While a number of reputable medical organizations have found that a fetus, in the words of one report, “probably does not have the functional capacity to experience pain until after the beginning of the third trimester of pregnancy, and it is unlikely that pain can be experienced until birth,” the anti-choice movement has refused to be swayed by either this wealth of scientific evidence or the actual reasons women have later-term abortions. But these reasons, which often include terminating because the fetus has been diagnosed with severe abnormalities or will not live past birth, or because the woman is facing grave threats to her health and life, are real and significant. They are as real and significant, in fact, as the almost insurmountably high barriers to finding a physician in this country that will perform an abortion after the 20th week of pregnancy.
All of which makes last week’s episode of the ABC Family drama The Fosters that much more remarkable. The show, which takes place in San Diego, is about a lesbian couple, Stef and Lena, and their five children, four of whom are either adopted or fostered. In the most recent episode Lena, who is five months pregnant, develops severe pre-eclampsia and is told by her doctor that continuing the pregnancy will put her health in serious jeopardy and even risk her life. Although Lena’s initial reaction is to continue the pregnancy regardless of the dangers, she eventually decides to have an abortion.
The words “abortion” and “termination” are never mentioned; neither is the fact that Lena is treated at what—based on its name and a rather prominently placed religious statue—appears to be a Catholic hospital. And while these omissions were slightly jarring, at least to this viewer, the show deserves high praise for the sensitive and subtle way it depicted both Lena’s fervent desire to continue this pregnancy and her equally strong desire to be a mother to the children she already had. And while every woman’s experience with abortion is different, it’s hard not to think that Lena’s struggle has at least a little in common with the experience of other mothers that have chosen to terminate a pregnancy.

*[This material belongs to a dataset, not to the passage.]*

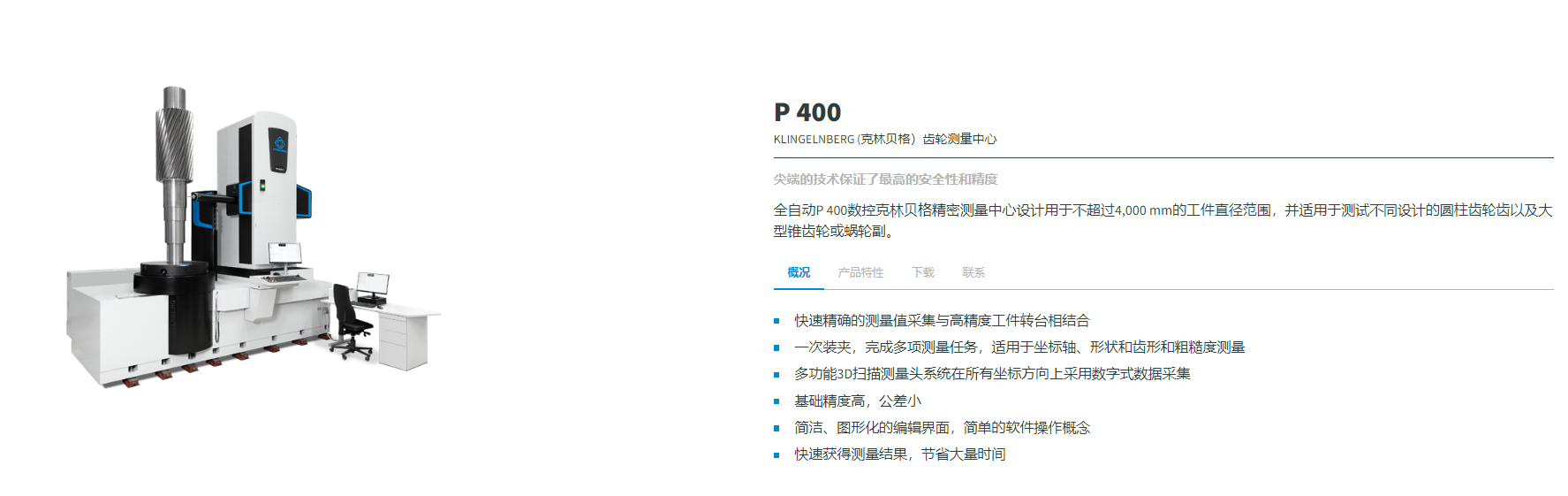Screen dimensions: 1568x496
Task: Click the P 400 product title
Action: [807, 112]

The Fosters is the latest in a growing number of ostensibly teen-focused shows that addresses abortion. Degrassi: The Next Generation famously—and controversially—took on this topic a decade ago, and the abortion arc on Friday Night Lights remains the gold standard for how to thoughtfully and realistically address not just one individual’s decision but the repercussions that that decision can have for her family and community.
Whether Lena’s decision will be carried into other storylines in this season and beyond remains to be seen, of course. But even as a stand-alone episode, it serves as a powerful antidote to the anti-choice narrative that later-term abortion is always a result of a selfish or thoughtless woman that just doesn’t want the responsibility of being a mother. And it serves as an equally powerful corrective to the manner in which so much of the mainstream media reduces the issue of later-term abortion—and often abortion in general—to sound bites and political rhetoric that is devoid of the nuance, emotion, and complexity of real life.
The Fosters doesn’t have the power to single-handedly shift the abortion debate into this more humane and realistic direction. No television show does, nor should it. But The Fosters does have the power to inspire conversation, and to help chip away at the stigma that surrounds abortion. By taking abortion out of the headlines and into the lives of a couple that viewers admire and relate to, The Fosters—just like other shows that have depicted abortion in an even-handed and realistic manner—reminds us just how unexpected and common this choice really is.
Sarah Erdreich is the author of Generation Roe: Inside the Future of the Pro-Choice Movement. She lives with her family in Washington, D.C.